Max Horn said:
: 
: Personally, I am very much biased against this whole idea. But let's 
: look at it rationally.
: 
: The only reason I saw when browsing through the thread was a concern 
: regarding matching a .info file with the correct .patch file for it. 
: Please correct me if i missed any other reasons.
: 
: Now, let's see whether 1) this is actually a problem, and 2) if it is, 
: how to tackle it.
: 
: Regarding 1)
: If you get a fink .info/.patch pair from somebody, that person is 
: pretty much expected to send you a matching pair. If you get latest 
: CVS, you get a matching pair.
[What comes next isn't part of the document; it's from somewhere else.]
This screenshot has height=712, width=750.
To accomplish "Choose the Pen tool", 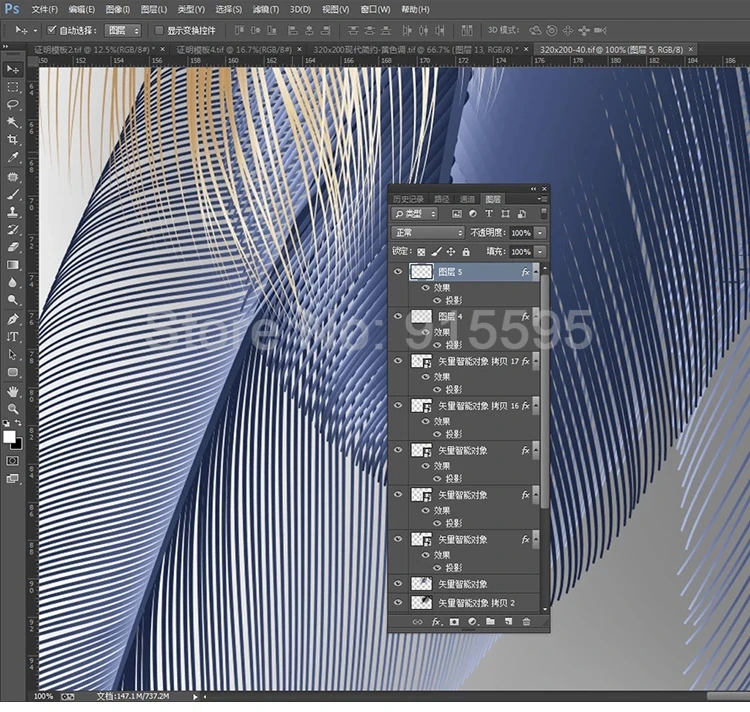I will point(13,318).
If you get a CVS checkout of a specific 
: data - you still get a matching pair, as long as developers follow the 
: rule of submitting modifications to the .info and .patch at the same 
: time. This is the only correct behavior for any developer anyway.
: 
: So - could somebody please tell me any scenario where this "problem" 
: really is a problem? Except for cases were people manually modify the 
: .patch file, of course.

A quick look at unstable/utils finds 20 or so packages where the .patch
and .info have different rev's as a result of the -dev essentials fix,
validator fixes, checksum additions, Source changes, typos. So one would
have to bump the (CVS) rev of a corresponding .patch whenever this
happens. All-told, about a third of the files there have rev>1.1, meaning
something has changed without bumping up %v-%r.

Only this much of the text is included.